On vit de vieilles femmes insupportables faire beaucoup de bruit pour une chèvre qui ne se retrouvait pas, d'autres, qui avaient perdu leurs enfants et qui couraient, l'œil hagard, la poitrine trop oppressée pour avoir la force de les appeler.

Mario, alerte et compatissant, se mettait à la recherche, pendant qu'Adamas, toujours prévoyant, faisait creuser dans un champ voisin un grand trou pour enterrer les morts faits à l'ennemi.
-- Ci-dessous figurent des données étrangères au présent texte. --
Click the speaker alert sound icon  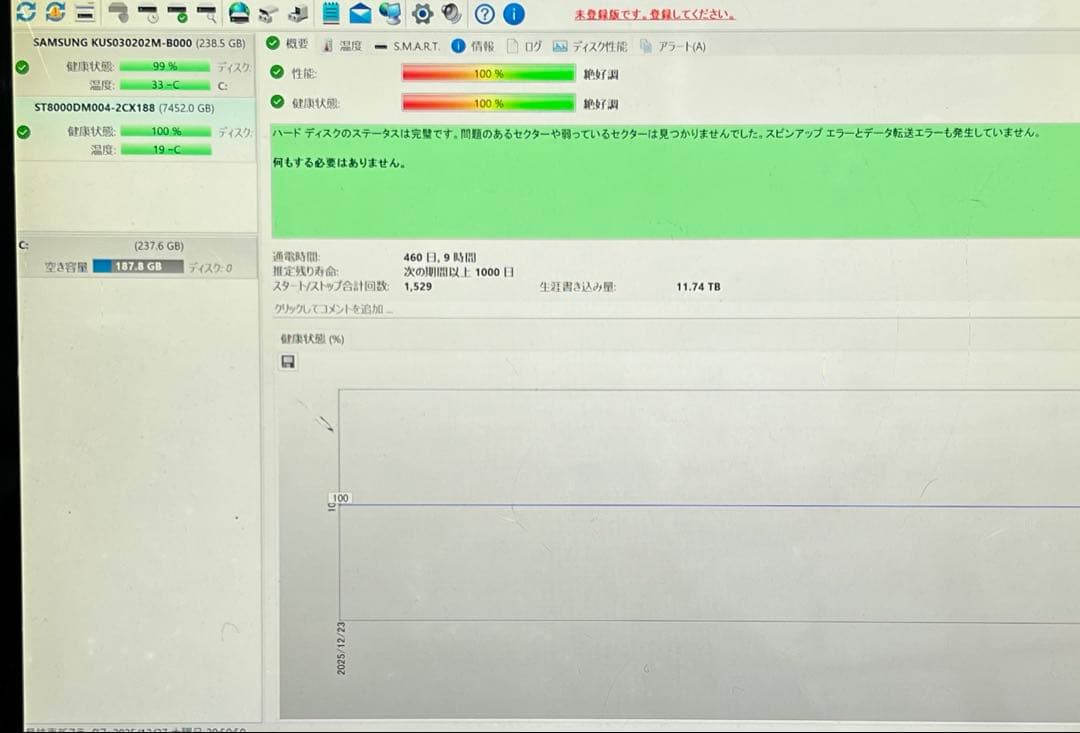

Ceux du pays furent traités avec plus d'honneur, et on se mit en quête de M. Poulain pour leur dire des prières en attendant l'inhumation.

On fêta les plus courageux. Presque tout le monde l'avait été à la dernière heure; cependant on retrouva tout le long du jour de pauvres hébétés, blottis encore sous des fagote ou dans des coins de hangar, où ils se fussent laissé brûler ou enfumer sans rien dire, tant la peur les avait saisis.

Au milieu de toutes ces scènes tragiques ou burlesques, Bois-Doré se multipliait avec le bon Guillaume pour veiller à tout.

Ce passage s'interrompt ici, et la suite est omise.